An important result of this study is that we constructed a predictive model for pt-DVT using a machine learning algorithm. Using a similar approach, a recent study22 identified plasma biomarkers to characterize venous thromboembolism. Nevertheless, the participants in the study were diagnosed with VTE rather than pt-DVT, and the plasma was collected 3 months after an incident VTE, which could not present the metabolic changes at disease states. Our design allowed us to sensitively capture the metabolic and hematological alterations in pt-DVT patients during thrombogenesis and to ensure good generalization ability of the prediction model through an independent cohort. We hypothesized that this information might help us to screen the more effective biomarkers and develop a more accurate diagnostic model to improve current trauma care through early diagnosis or prediction of thrombosis formation.

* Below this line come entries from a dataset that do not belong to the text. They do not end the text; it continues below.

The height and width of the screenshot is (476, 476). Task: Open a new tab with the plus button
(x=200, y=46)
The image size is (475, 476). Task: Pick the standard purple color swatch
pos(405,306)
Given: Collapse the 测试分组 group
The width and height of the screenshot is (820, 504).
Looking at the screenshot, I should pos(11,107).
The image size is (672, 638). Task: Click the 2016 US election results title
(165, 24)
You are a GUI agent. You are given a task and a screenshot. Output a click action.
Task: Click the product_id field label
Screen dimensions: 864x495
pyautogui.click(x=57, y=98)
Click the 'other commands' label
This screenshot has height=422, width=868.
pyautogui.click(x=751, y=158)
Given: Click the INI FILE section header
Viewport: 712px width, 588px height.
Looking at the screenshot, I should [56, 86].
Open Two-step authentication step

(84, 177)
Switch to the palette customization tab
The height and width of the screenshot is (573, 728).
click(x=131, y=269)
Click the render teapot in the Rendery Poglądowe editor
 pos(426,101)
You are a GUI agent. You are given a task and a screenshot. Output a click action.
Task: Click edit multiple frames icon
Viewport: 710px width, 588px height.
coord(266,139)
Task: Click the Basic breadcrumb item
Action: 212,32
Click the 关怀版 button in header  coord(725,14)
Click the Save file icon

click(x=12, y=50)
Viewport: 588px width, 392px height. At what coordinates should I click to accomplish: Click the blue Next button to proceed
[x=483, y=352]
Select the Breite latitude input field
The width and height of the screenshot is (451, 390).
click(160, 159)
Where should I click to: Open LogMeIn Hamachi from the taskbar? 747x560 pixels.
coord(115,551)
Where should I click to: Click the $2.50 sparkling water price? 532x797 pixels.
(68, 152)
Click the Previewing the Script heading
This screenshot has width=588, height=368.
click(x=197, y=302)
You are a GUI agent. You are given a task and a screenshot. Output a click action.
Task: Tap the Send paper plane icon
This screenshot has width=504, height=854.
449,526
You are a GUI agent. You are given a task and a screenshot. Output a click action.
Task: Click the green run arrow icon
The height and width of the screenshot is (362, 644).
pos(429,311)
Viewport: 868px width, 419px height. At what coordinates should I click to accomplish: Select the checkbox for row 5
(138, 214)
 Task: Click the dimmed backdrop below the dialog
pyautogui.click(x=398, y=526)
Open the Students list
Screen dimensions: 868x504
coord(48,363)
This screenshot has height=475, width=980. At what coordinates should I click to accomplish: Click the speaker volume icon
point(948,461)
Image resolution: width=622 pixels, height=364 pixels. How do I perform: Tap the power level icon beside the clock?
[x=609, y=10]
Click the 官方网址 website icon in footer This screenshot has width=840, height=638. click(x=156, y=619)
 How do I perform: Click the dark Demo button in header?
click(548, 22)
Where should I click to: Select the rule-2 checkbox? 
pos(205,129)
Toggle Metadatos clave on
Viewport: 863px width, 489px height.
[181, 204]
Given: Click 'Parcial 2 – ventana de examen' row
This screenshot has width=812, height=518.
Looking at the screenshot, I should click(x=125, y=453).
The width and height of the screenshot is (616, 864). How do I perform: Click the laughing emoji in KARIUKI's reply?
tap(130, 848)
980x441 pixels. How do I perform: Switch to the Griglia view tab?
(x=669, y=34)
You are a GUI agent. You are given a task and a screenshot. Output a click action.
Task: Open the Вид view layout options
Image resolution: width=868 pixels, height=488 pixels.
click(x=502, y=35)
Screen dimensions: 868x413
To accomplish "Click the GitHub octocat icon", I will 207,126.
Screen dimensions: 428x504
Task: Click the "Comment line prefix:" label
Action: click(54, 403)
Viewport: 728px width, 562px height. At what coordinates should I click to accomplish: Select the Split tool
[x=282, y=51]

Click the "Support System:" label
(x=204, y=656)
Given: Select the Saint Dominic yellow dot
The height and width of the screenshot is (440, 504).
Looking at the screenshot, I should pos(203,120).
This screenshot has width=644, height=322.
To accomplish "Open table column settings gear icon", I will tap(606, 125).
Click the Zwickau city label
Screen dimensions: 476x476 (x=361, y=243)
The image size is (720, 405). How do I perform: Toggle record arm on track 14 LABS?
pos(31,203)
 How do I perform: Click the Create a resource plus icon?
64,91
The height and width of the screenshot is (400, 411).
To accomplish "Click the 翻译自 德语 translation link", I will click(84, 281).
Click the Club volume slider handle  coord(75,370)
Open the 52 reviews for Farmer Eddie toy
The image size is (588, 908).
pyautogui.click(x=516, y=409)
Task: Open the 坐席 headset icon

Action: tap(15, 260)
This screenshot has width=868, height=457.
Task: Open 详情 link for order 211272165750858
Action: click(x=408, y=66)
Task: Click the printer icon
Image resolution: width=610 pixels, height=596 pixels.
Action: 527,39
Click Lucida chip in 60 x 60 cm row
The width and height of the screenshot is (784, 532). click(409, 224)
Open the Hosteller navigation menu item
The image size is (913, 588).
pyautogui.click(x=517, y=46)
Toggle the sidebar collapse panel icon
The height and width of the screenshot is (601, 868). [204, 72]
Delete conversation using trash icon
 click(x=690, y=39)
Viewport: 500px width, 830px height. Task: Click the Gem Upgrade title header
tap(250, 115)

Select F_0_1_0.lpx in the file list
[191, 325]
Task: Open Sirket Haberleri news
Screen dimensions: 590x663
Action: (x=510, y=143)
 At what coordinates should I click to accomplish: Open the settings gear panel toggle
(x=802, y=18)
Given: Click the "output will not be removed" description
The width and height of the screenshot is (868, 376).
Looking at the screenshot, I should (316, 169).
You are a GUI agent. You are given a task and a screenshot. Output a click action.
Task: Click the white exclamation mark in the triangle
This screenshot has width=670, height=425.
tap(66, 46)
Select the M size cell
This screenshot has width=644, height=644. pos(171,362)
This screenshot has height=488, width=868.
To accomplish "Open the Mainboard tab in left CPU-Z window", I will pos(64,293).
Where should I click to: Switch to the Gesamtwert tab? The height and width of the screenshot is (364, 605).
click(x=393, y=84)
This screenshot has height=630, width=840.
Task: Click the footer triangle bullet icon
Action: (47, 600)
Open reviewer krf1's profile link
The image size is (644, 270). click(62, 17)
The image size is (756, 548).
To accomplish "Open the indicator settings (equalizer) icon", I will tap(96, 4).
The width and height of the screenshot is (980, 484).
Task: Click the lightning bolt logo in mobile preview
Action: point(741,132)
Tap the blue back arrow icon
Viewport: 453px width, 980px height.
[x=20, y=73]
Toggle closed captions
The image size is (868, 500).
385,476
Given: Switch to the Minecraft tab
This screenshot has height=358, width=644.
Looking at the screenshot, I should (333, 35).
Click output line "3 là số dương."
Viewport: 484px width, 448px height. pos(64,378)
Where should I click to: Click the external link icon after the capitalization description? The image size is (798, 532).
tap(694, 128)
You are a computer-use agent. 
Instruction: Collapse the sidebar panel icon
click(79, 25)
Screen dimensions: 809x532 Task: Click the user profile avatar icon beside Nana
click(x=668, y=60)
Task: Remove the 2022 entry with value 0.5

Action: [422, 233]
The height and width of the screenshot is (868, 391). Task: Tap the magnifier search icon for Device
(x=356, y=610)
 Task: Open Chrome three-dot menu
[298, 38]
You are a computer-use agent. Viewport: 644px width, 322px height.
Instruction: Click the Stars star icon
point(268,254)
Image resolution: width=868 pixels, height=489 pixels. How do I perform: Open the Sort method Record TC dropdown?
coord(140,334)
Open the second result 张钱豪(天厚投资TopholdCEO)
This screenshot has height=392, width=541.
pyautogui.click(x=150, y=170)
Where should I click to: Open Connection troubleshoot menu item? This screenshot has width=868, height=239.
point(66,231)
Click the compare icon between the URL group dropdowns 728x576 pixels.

An apparent advantage of this study is the large sample size in pt-DVT metabolomics and proteomics analyses till now. This may give our study higher statistical power to guarantee reliable results. Meanwhile, the limitations of our study should also be addressed. First, due to the different medical treatment times, the trauma time before blood sampling in this study could not be unified. To eliminate this interference, we implemented multiple linear models fitted with ‘sex’, ‘age’, and ‘time from trauma to sampling’ as independent variables. Second, to obtain the metabolite that can be consistently detected for diagnostic biomarkers screening, we kept metabolites that were identified in all three batches for analysis, which may lead to the missing of some potentially relevant metabolites. Third, the severity of trauma is related to hemorrhage as such, the hematological alterations may be a surrogate for the severity of trauma, which could be associated with pt-DVT and thus confounding the results. Due to the lack of information on hemorrhage at the time of patient admission, we were unable to correct this problem during analyses. However, the participants in our study are only patients with mild trauma severity (ISS < 16) and with a similar trauma mode (trauma cause: 73.8% participants are falling during physical activity and biking; fracture location; 70.29% participants are femur, tibia or fibula), which may minimize the potential impact of trauma severity and hemorrhage. Fourth, our study is only suggestive of the metabolic changes and hematological characteristics associated with pt-DVT, and the in-depth mechanisms of thrombosis in trauma patients need more functional experiments to investigate.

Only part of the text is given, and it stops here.